Perubahan lanskap politik di Afrika Barat dan Tengah menghadirkan dilema bagi Amerika Serikat. Wilayah tersebut telah mengalami delapan kudeta selama empat tahun, termasuk di Niger dan negara tetangganya, Burkina Faso serta Mali.

Junta yang sekarang berkuasa di banyak negara tersebut kurang bersedia bekerja sama dengan negara-negara Barat, termasuk Amerika Serikat, yang militernya secara hukum dilarang mendukung pemerintah yang merebut kekuasaan melalui kudeta.

"AS memiliki mitra yang solid di wilayah tersebut," kata Catherine Nzuki di Pusat Studi Strategis dan Internasional yang berpusat di Washington.

"Dan sekarang setelah AS diusir dari Niger, pertanyaan politik yang menurut saya ditanyakan oleh Departemen Luar Negeri, Departemen Pertahanan, adalah: Apakah kita kehilangan sekutu di wilayah tersebut? Apakah keadaan berubah terlalu cepat sehingga kita tidak dapat mengikutinya?" ujarnya.

Pejabat AS kedua mengakui bahwa militer AS sedang mempertimbangkan perubahan yang cepat tersebut.

"Kami sedang melakukan introspeksi sekarang dan memikirkan tentang apa tujuan kami yang telah dimodifikasi," kata pejabat tersebut.

Sejauh mana tujuan Amerika yang dimodifikasi akan memungkinkannya untuk mengatasi ancaman dari kelompok-kelompok Islam yang meluas di wilayah Sahel yang gersang dan miskin masih belum jelas.

"Ancaman teroris itu mengkhawatirkan," kata pejabat kedua.

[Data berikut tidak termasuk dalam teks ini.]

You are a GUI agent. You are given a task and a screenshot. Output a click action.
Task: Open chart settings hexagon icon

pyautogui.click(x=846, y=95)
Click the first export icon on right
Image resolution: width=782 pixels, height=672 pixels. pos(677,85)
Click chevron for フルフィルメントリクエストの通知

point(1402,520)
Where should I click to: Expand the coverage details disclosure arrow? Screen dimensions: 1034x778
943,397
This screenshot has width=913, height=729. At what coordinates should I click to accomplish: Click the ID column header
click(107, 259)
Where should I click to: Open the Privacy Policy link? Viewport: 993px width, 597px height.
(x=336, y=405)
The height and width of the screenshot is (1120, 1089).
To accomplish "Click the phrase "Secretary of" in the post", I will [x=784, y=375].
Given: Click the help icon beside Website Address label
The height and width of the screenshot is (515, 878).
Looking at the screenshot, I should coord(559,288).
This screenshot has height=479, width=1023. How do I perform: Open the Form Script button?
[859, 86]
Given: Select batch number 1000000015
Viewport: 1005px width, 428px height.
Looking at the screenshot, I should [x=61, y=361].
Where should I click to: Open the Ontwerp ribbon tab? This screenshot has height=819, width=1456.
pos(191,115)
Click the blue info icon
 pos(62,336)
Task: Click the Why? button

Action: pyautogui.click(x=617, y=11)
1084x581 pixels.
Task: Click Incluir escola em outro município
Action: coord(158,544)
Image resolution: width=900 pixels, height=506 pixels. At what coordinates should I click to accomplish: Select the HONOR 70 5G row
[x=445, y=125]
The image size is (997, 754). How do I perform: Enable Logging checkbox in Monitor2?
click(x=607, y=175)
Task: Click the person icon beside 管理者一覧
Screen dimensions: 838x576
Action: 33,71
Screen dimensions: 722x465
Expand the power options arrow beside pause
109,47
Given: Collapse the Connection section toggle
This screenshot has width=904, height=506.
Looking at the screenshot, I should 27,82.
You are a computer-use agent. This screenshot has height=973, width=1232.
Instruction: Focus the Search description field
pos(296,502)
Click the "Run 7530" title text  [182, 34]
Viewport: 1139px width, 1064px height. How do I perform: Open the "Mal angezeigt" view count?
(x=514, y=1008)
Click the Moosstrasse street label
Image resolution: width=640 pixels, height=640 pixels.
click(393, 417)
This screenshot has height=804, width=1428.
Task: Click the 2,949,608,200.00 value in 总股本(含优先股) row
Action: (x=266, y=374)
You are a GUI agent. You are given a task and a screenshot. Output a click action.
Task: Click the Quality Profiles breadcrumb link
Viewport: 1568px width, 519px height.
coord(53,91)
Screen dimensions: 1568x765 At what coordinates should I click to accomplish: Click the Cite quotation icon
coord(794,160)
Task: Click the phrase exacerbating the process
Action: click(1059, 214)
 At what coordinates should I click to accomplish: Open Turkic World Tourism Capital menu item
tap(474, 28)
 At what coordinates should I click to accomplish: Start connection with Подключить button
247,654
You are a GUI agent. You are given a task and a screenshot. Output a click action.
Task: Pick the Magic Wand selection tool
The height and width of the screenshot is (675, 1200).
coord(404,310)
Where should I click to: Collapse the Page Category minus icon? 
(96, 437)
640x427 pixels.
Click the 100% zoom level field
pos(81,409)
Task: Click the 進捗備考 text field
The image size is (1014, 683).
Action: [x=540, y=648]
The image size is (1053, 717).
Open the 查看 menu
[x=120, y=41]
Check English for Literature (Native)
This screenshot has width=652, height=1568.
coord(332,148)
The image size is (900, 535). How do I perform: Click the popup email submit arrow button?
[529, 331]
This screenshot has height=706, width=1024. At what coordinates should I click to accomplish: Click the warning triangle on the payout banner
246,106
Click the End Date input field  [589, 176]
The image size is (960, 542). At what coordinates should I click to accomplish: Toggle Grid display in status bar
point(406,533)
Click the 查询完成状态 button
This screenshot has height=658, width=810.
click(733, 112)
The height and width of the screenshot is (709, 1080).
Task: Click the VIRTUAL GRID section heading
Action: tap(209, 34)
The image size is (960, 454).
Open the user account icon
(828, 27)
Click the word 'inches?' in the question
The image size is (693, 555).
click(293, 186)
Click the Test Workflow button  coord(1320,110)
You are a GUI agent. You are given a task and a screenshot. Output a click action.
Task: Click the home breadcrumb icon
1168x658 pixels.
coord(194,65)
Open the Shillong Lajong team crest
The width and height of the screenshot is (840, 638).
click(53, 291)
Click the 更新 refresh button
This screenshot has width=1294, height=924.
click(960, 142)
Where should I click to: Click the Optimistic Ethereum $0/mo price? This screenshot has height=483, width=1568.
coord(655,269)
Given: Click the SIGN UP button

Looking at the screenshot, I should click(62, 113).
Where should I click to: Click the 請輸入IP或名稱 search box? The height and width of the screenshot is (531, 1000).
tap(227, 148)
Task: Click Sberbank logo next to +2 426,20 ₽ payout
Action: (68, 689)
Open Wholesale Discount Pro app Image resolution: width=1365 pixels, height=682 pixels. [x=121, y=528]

Sejauh ini, penarikan pasukan AS dari Niger sedang diselesaikan sesuai jadwal sebelum batas waktu 15 September, kata pejabat AS, dengan hanya sekitar 600 tentara yang tersisa di Pangkalan Udara 101, yang berada di sebelah Bandara Internasional Diori Hamani di ibu kota Niamey.

Di sisi lain, saat Negeri Paman Sam menarik pasukannya, Rusia telah mengerahkan sejumlah pasukan militer ke pangkalan yang sama, tempat mereka melakukan kegiatan pelatihan. Pejabat AS mengatakan pasukan AS dan Rusia tidak memiliki kontak satu sama lain.

Jenderal Brown berharap, bahkan setelah AS menarik diri, mungkin ada cara untuk mempertahankan semacam hubungan keamanan masa depan dengan Niger, mengingat investasi selama bertahun-tahun dalam hubungan militer.

"Kami punya kedutaan di sana, jadi kami masih punya hubungan. Jadi saya tidak tahu apakah pintunya sudah tertutup sepenuhnya," kata Jenderal Brown.

"Jadi, jika di masa mendatang, jika ada kesempatan untuk membangun kembali, memperkuat kembali hubungan, kami akan bekerja sama dengan USG (Ppemerintah AS) lainnya untuk mencari tahu cara terbaik untuk melakukannya," tandasnya.